The Taveuni blind snake (Ramphotyphlops aluensis) is known only from a single locality on Taveuni.


Rotuma is a shield volcano and considered an Important Bird Area as defined by BirdLife International.

The Rotuma myzomela (Myzomela chermesina) is a type of honeyeater confined to Rotuma and a few offshore islets.

The Rotuma scaly-toed gecko (Lepidodactylus gardineri) is highly specialized within its already restricted distribution.

Gau Island

Gau is a large island whose forested interior is considered an Important Bird Area as defined by BirdLife International.

The Fijian petrel (Pseudobulweria macgillivrayi) was long known only from a single fledgling male collected on Gau Island in 1855. In recent years, however, there have been a number of reports of grounded birds on the island, while at sea the only unequivocal sighting was in 2009. The total population is unknown, but may number less than 100.

The Gau banded iguana (Brachylophus gau) is entirely confined to Gau, where it mainly inhabits upland forests as well as coastal forest patches. It is threatened by rat and feral cat predation, degradation of habitat by goats, and fires.

The Lau Islands

The Lau Islands are a chain of about 60 islands and islets located in eastern Fiji.

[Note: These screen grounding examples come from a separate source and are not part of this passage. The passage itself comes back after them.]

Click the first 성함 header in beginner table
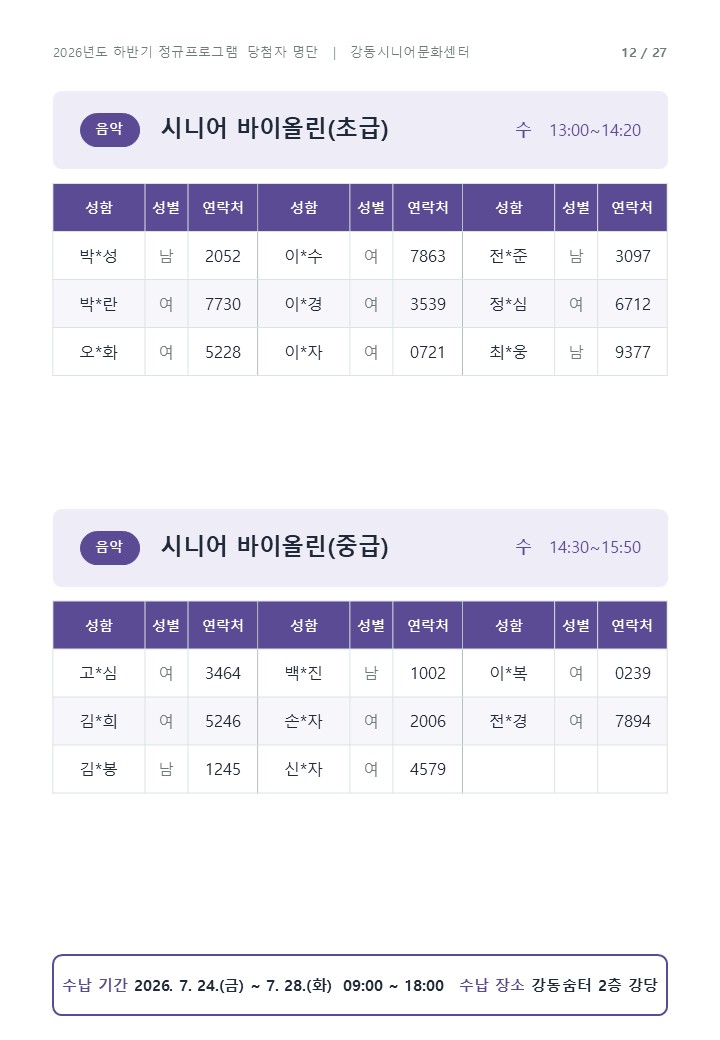This screenshot has height=1040, width=720. (x=99, y=208)
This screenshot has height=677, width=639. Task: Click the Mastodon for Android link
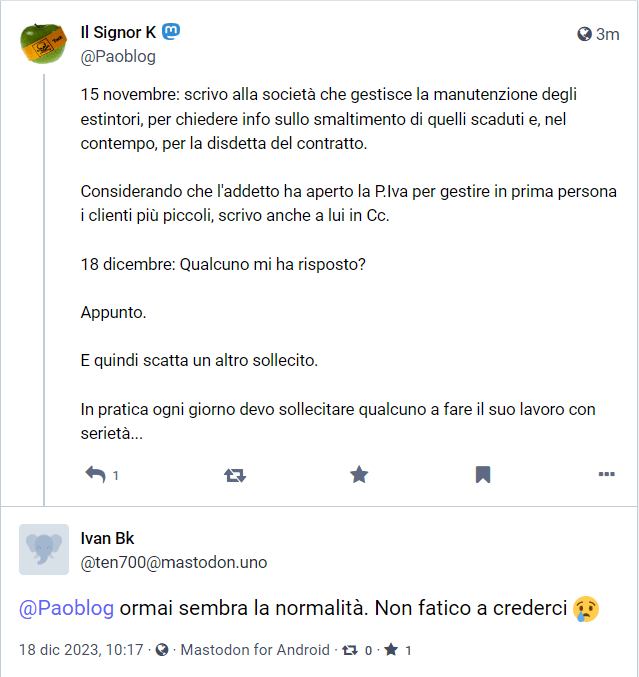point(255,650)
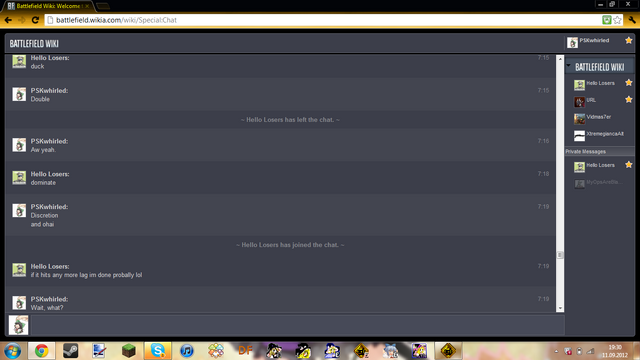The width and height of the screenshot is (640, 360).
Task: Click the chat message input field
Action: 297,325
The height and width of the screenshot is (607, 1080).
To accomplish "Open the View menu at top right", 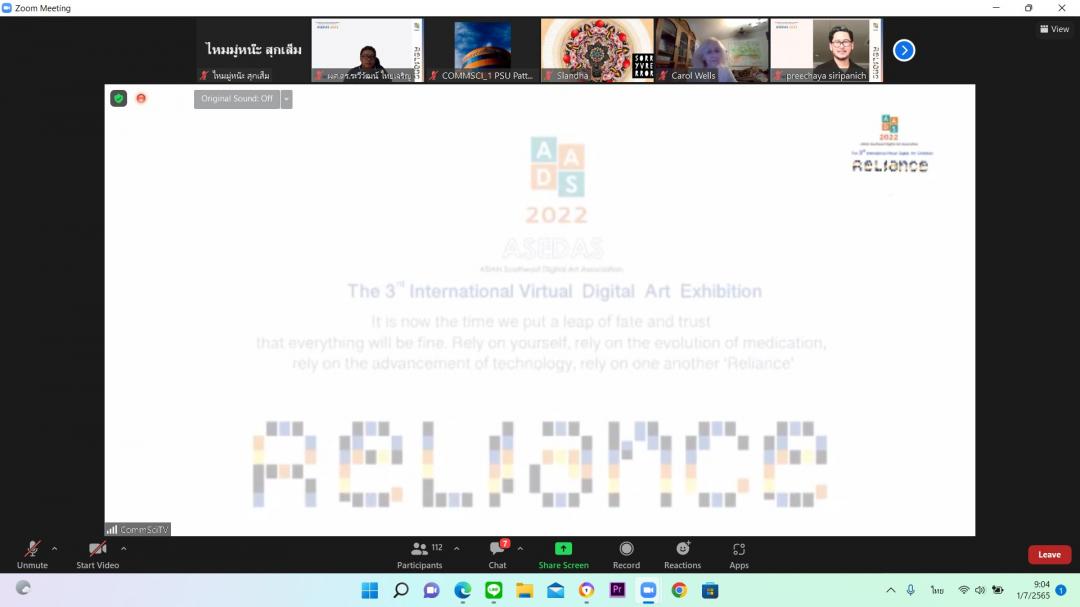I will tap(1054, 29).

The Lau banded iguana (Brachylophus fasciatus) is native to the Lau Islands, where it is was at one time widespread but is now confined to around 11 islands. An additional population in the Tonga Islands was introduced by humans during historic times, most likely for use as a food source. It is threatened by loss of habitat and introduced species, in particular rats and feral cats.


Ono-i-Lau is actually a group of six islands within a common barrier reef system in the Lau Islands. It consists of four central volcanic islands and three clusters of limestone islets.

The Ono-i-Lau ground skink (Leiolopisma alazon) was probably widespread on Ono-i-Lau prior to the introduction of cats and pigs, but is now restricted to three small islets. It has only been recorded once since its original description in the 1980s.